To date, it has delivered only initial funding to two projects - a gas plant at Peterhead in north-east Scotland and a coal plant, Drax, in North Yorkshire. The expected start date of CCS has been pushed back from 2014 to 2020.
The MPs say the delay has called into question the credibility of government policy.
Mr Yeo said: "Fitting power stations with technology to capture and store carbon is absolutely vital if we are to avoid dangerously destabilizing the climate.
"These two demonstration projects will not be enough to kick-start the CCS industry or have a significant impact on our carbon budgets,"

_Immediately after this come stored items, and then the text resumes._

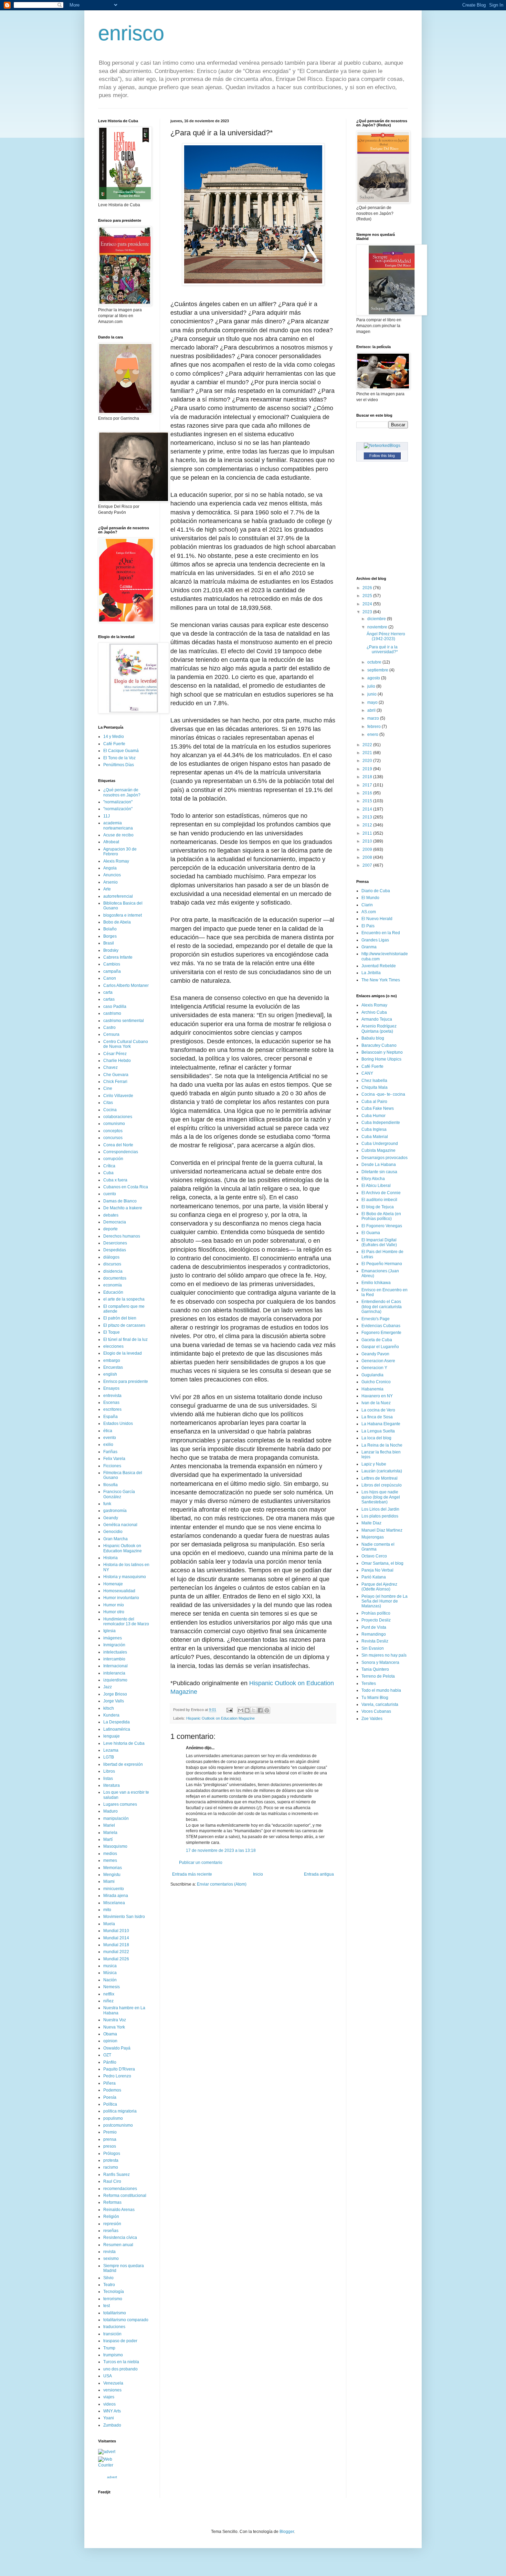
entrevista (112, 1395)
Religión (111, 2216)
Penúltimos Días (118, 764)
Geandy (110, 1517)
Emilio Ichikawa (376, 1282)
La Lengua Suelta (378, 1431)
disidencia (113, 1271)
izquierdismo (115, 1680)
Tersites (368, 1683)
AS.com (368, 911)
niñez (108, 2001)
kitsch (108, 1708)
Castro (109, 1027)
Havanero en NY (377, 1396)
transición (112, 2334)
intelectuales (115, 1652)
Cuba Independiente (380, 1122)
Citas (108, 1102)
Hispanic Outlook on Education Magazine (220, 1718)
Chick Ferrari (115, 1081)
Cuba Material (374, 1136)
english (110, 1374)
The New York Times (380, 980)
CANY (367, 1073)
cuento (109, 1193)
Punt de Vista (373, 1627)
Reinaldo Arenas (119, 2209)
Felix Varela (114, 1458)
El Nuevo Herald (376, 918)
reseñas (110, 2230)
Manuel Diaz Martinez (381, 1530)
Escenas (111, 1402)
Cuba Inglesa (374, 1129)
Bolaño (110, 929)
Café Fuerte (114, 743)
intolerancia (114, 1673)
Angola (110, 868)
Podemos (112, 2090)
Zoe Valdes (371, 1718)
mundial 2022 (116, 1951)
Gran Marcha (115, 1538)
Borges (110, 936)
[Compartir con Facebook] (260, 1710)
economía (112, 1285)
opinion (110, 2040)
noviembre (377, 627)
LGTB (108, 1757)
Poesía (109, 2097)
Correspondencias (120, 1151)
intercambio (114, 1659)
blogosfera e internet (122, 915)
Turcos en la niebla (121, 2361)
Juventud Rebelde (378, 965)
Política (110, 2104)
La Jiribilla (371, 972)
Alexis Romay (116, 861)
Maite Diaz (371, 1523)
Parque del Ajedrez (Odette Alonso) (379, 1587)
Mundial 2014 (116, 1938)
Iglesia (109, 1630)
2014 (367, 809)
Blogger (287, 2531)
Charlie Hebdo (117, 1060)
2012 (367, 825)
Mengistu (111, 1874)
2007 (367, 865)
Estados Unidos (118, 1423)
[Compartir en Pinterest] (266, 1710)
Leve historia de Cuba (124, 1743)
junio (372, 694)
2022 (367, 744)
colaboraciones (117, 1116)
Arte (107, 889)
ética (107, 1430)
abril (372, 710)
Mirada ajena (115, 1895)
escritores (112, 1409)
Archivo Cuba (374, 1012)
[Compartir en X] (253, 1710)
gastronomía (115, 1510)
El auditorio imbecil (379, 1199)
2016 (367, 793)
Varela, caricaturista (379, 1704)
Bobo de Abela (117, 922)
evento (109, 1437)
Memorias (112, 1867)
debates (110, 1215)
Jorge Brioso (115, 1694)
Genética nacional (120, 1524)
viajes (108, 2397)
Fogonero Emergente (381, 1332)
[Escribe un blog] (247, 1710)
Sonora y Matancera (380, 1662)
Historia (110, 1557)
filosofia (110, 1484)
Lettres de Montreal (379, 1478)
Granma (369, 947)
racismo (110, 2167)
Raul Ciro (112, 2181)
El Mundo (370, 897)
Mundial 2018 (116, 1944)
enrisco (131, 33)
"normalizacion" (118, 802)
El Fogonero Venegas (381, 1225)
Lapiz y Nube (373, 1464)
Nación (110, 1980)
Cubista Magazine (378, 1150)
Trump (109, 2348)
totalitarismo (114, 2313)
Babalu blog (372, 1038)
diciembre (377, 618)
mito (107, 1909)
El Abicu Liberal (376, 1185)
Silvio (108, 2277)
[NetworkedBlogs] (382, 445)
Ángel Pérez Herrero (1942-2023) (386, 636)
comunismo (114, 1123)
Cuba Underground (379, 1143)
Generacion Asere (378, 1360)
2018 (367, 776)
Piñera (109, 2083)
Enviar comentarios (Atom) (221, 1884)
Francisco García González (119, 1494)
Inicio (258, 1874)
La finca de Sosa (377, 1417)
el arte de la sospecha (124, 1299)
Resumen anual (118, 2244)
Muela (109, 1923)
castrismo (112, 1013)
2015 (367, 801)
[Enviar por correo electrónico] (240, 1710)
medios (110, 1853)
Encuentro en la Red (380, 932)
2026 (367, 587)
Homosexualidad (119, 1590)
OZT (107, 2055)
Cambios (111, 964)
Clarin (367, 905)
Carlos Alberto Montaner (126, 985)
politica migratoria (120, 2111)
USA (107, 2376)
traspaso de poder (120, 2340)
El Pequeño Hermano (381, 1263)
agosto (374, 678)
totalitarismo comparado (125, 2319)
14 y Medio (113, 736)
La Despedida (116, 1722)
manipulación (116, 1818)
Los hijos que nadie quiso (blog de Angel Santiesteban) (380, 1497)
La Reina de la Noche (381, 1445)
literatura (111, 1785)
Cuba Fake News (377, 1108)
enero (373, 734)
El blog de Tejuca (377, 1206)
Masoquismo (115, 1846)
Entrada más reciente (192, 1874)
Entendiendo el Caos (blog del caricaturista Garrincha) (381, 1306)
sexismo (111, 2258)
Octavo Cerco (374, 1556)
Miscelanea (114, 1902)
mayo (373, 702)
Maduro (110, 1811)
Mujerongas (372, 1537)
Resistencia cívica (120, 2237)
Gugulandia (372, 1375)
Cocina (110, 1109)
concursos (113, 1137)
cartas (109, 999)
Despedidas (114, 1250)
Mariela (110, 1832)
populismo (113, 2118)
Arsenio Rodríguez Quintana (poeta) (379, 1028)
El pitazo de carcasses (124, 1325)
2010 (367, 841)
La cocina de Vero (378, 1410)
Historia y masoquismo (124, 1576)
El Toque (111, 1332)
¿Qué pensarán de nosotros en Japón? (121, 792)
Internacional (115, 1666)
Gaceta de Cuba (376, 1339)
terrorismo (112, 2298)
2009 (367, 849)
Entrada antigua (319, 1874)
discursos (112, 1264)
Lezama (110, 1750)
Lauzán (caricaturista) (381, 1471)
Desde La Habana (378, 1164)
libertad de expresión (123, 1764)
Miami (109, 1881)
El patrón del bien (119, 1318)
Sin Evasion (372, 1648)
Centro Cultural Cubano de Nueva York (125, 1044)
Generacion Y (374, 1367)
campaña (112, 971)
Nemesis (111, 1986)
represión (112, 2223)
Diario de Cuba (375, 890)
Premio (110, 2132)
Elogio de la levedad (122, 1353)
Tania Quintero (375, 1669)
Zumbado (112, 2425)
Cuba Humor (373, 1115)
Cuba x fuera (115, 1180)
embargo (111, 1360)
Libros (109, 1771)
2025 (367, 595)
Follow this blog (382, 455)
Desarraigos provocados (384, 1157)
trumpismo (113, 2355)
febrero (374, 726)
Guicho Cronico (376, 1381)
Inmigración (114, 1644)
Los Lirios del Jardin (380, 1509)
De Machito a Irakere (122, 1208)
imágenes (112, 1638)
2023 (367, 611)
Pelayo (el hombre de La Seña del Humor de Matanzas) (384, 1601)
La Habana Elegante (380, 1423)
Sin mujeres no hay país (384, 1655)
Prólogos (111, 2153)
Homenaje (113, 1584)
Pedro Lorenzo (117, 2076)
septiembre (378, 670)
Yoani (108, 2418)
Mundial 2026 (116, 1959)
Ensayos (111, 1388)
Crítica (109, 1166)
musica (110, 1965)
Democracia (114, 1222)
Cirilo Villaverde (118, 1095)
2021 (367, 752)
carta (108, 992)
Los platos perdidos (379, 1516)
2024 (367, 604)
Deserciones (115, 1243)
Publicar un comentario (200, 1862)
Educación (113, 1292)
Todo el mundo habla (381, 1690)
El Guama (370, 1232)
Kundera (111, 1715)
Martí (108, 1839)
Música (110, 1972)
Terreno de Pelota (378, 1676)
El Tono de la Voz (119, 757)
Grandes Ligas (375, 940)
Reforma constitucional (124, 2195)
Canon (109, 978)
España (110, 1416)
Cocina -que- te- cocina (383, 1094)
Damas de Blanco (120, 1201)
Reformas (112, 2202)
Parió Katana (373, 1577)
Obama (110, 2034)
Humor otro (113, 1611)
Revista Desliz (374, 1641)
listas (108, 1778)
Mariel (109, 1825)
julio (371, 686)
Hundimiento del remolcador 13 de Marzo (126, 1621)
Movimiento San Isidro (124, 1916)
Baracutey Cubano (379, 1045)
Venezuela (113, 2383)
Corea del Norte (118, 1145)
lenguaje (111, 1736)
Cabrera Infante (118, 957)
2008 (367, 857)
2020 (367, 760)
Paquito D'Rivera (119, 2069)
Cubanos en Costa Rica (125, 1187)
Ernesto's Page (375, 1318)
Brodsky (110, 950)
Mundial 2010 (116, 1930)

The world's first full-scale power plant with full CCS is due to open soon in the US - the CO2 will be used to enhance oil recovery.
The technology has been progressing slowly worldwide, with Norway - previously a world leader, reducing support.
WWF said the government should not plan new fossil fuel power plants under the assumption that CCS would become economically viable.
'Getting it right'
But Energy Minister Michael Fallon said: the UK was ahead of the rest of Europe with the Drax and Peterhead CCS projects, which were "actively undertaking detailed engineering studies ahead of full construction".
He said that as the £1bn being invested in CCS, there would "also be additional support through low-carbon Contracts for Difference for a number of years to come, so it's important we take the time to get our decisions right and follow a robust process",
Mr Fallon added: "Our vision for CCS in the UK does not stop at these first projects.
"We want to see a strong and successful CCS industry able to compete on cost with other low carbon technologies in the 2020s."